[[ Records to process open ]]

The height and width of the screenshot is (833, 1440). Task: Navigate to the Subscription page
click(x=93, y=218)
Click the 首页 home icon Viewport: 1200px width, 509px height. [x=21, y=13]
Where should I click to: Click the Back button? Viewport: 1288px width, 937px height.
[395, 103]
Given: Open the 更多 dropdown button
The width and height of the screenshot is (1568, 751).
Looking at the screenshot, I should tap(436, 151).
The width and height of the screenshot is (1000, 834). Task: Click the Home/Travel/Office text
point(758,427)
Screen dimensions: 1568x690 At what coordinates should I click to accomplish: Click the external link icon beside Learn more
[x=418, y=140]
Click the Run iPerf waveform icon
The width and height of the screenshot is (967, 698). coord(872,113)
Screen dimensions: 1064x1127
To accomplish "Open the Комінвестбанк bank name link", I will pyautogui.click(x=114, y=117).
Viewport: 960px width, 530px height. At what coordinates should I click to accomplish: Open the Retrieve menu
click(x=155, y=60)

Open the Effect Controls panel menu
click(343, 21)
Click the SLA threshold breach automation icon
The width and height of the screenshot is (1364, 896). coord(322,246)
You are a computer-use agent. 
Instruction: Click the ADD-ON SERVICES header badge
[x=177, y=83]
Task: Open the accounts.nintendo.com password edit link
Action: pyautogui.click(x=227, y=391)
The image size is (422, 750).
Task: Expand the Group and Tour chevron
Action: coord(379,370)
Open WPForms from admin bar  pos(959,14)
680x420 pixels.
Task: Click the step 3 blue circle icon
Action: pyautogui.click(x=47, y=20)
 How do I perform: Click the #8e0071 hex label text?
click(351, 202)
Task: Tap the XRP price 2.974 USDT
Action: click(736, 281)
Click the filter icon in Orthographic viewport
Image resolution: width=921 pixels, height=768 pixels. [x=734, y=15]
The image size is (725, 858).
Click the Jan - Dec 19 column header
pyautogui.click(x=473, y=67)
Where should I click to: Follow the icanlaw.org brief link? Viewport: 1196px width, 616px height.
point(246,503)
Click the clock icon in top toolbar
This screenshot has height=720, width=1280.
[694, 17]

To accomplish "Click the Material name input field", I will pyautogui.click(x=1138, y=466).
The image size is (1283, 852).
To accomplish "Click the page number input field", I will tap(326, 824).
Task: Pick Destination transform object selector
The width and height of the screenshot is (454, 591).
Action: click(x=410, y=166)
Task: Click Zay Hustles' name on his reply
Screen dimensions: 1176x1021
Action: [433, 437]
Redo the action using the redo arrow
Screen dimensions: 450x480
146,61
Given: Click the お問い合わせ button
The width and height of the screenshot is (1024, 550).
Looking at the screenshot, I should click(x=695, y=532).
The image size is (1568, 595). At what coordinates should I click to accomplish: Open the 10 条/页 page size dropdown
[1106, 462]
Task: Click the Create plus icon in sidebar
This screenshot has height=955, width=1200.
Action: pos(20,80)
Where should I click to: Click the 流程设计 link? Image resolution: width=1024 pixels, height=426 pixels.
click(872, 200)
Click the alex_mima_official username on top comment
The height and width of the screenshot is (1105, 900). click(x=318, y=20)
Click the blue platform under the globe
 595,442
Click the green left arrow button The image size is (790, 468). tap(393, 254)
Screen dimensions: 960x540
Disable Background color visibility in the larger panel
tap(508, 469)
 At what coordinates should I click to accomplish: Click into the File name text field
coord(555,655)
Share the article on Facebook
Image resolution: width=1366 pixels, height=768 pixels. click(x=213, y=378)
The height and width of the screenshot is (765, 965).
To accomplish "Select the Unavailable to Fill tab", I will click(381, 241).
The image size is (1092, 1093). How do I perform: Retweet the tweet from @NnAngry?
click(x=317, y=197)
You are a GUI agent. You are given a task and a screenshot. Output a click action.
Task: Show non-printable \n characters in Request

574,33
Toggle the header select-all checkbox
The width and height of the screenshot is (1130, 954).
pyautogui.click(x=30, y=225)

[[ Records to process closed ]]

[Work to complete] Copy every line of the data above in which the string "will" appears.

[Result of this exercise]
To accomplish "Open the Комінвестбанк bank name link", I will pyautogui.click(x=114, y=117).
To accomplish "Click the Material name input field", I will pyautogui.click(x=1138, y=466).
To accomplish "Click the page number input field", I will tap(326, 824).
To accomplish "Select the Unavailable to Fill tab", I will click(381, 241).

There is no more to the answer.